Records drawn from a dataset:
□ □ □
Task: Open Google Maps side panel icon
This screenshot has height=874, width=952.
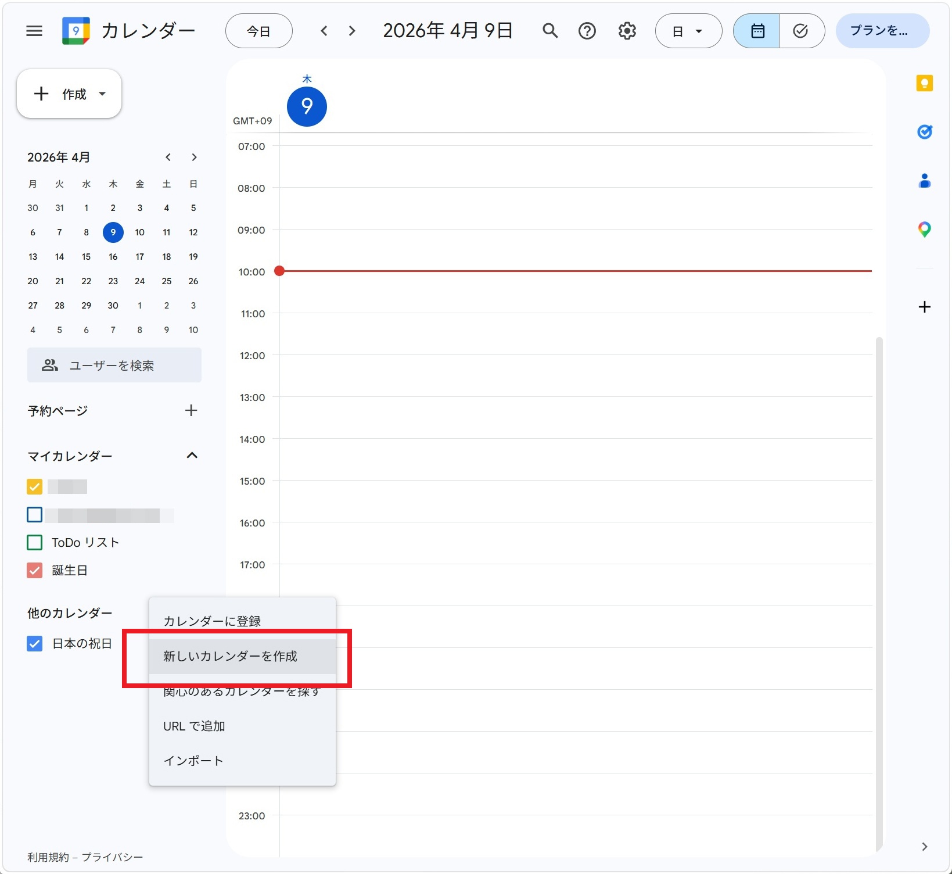Action: [x=924, y=230]
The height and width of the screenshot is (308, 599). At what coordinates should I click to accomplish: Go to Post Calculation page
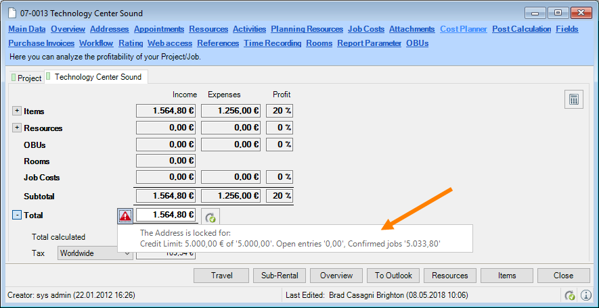[522, 29]
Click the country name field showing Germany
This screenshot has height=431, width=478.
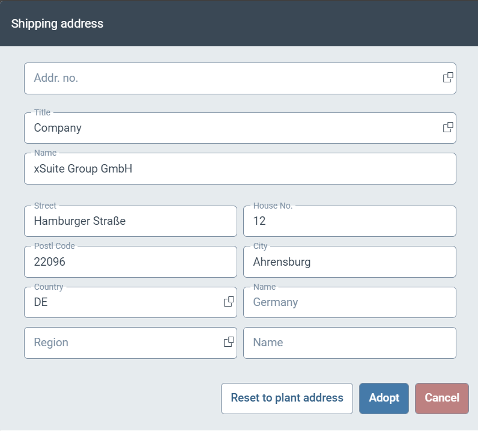point(349,302)
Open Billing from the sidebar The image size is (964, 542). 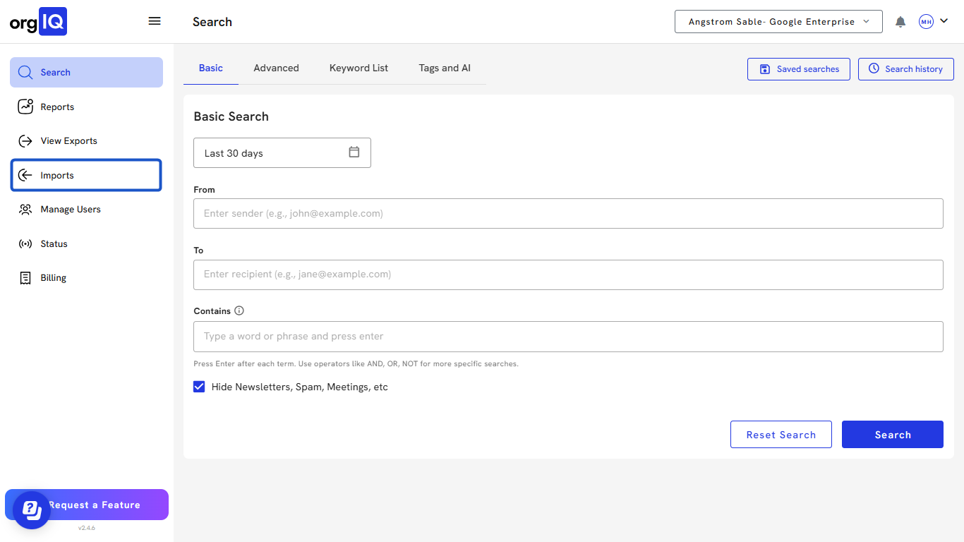[x=53, y=278]
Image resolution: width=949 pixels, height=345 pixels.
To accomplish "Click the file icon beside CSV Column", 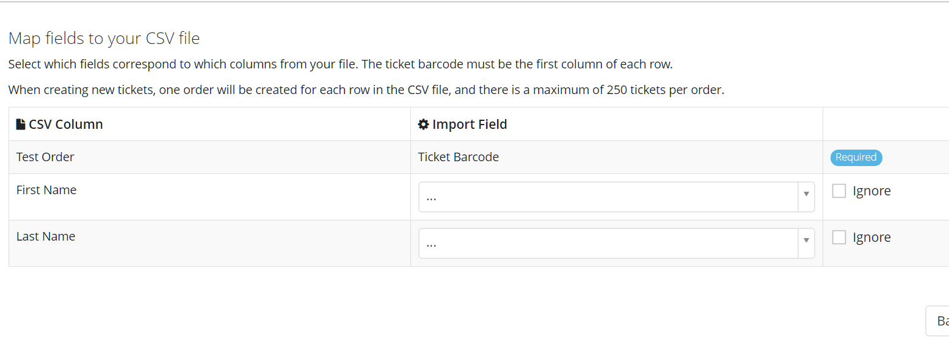I will [x=21, y=125].
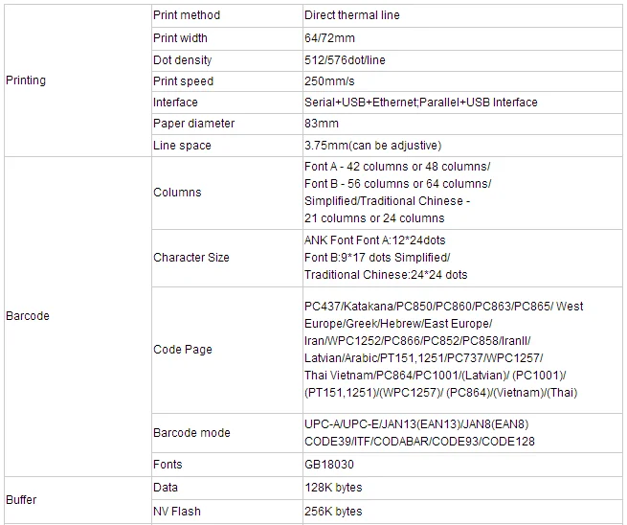
Task: Select the Print method label
Action: (x=186, y=16)
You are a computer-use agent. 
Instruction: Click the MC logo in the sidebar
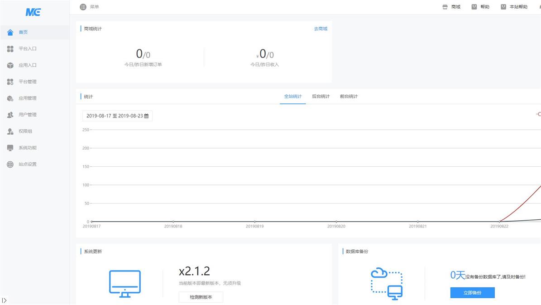pyautogui.click(x=33, y=12)
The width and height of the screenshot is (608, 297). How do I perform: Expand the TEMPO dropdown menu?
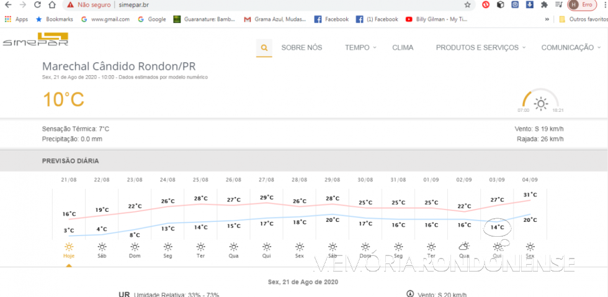360,48
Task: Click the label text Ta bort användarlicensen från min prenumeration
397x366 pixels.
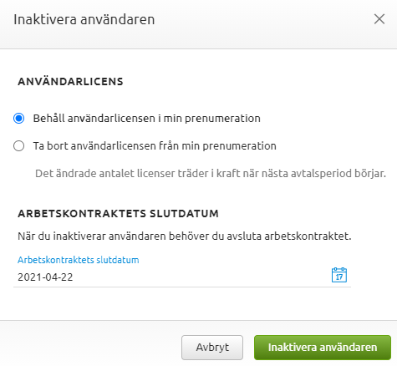Action: pyautogui.click(x=155, y=145)
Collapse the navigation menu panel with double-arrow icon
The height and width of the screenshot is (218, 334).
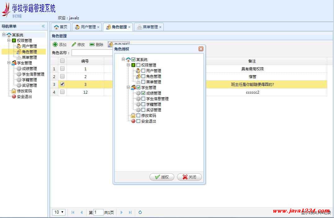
□ □ □
EXERCISE: For each line above that includes "panel", copy the line.

TASK RESPONSE:
Task: Open Google Maps side panel icon
Collapse the navigation menu panel with double-arrow icon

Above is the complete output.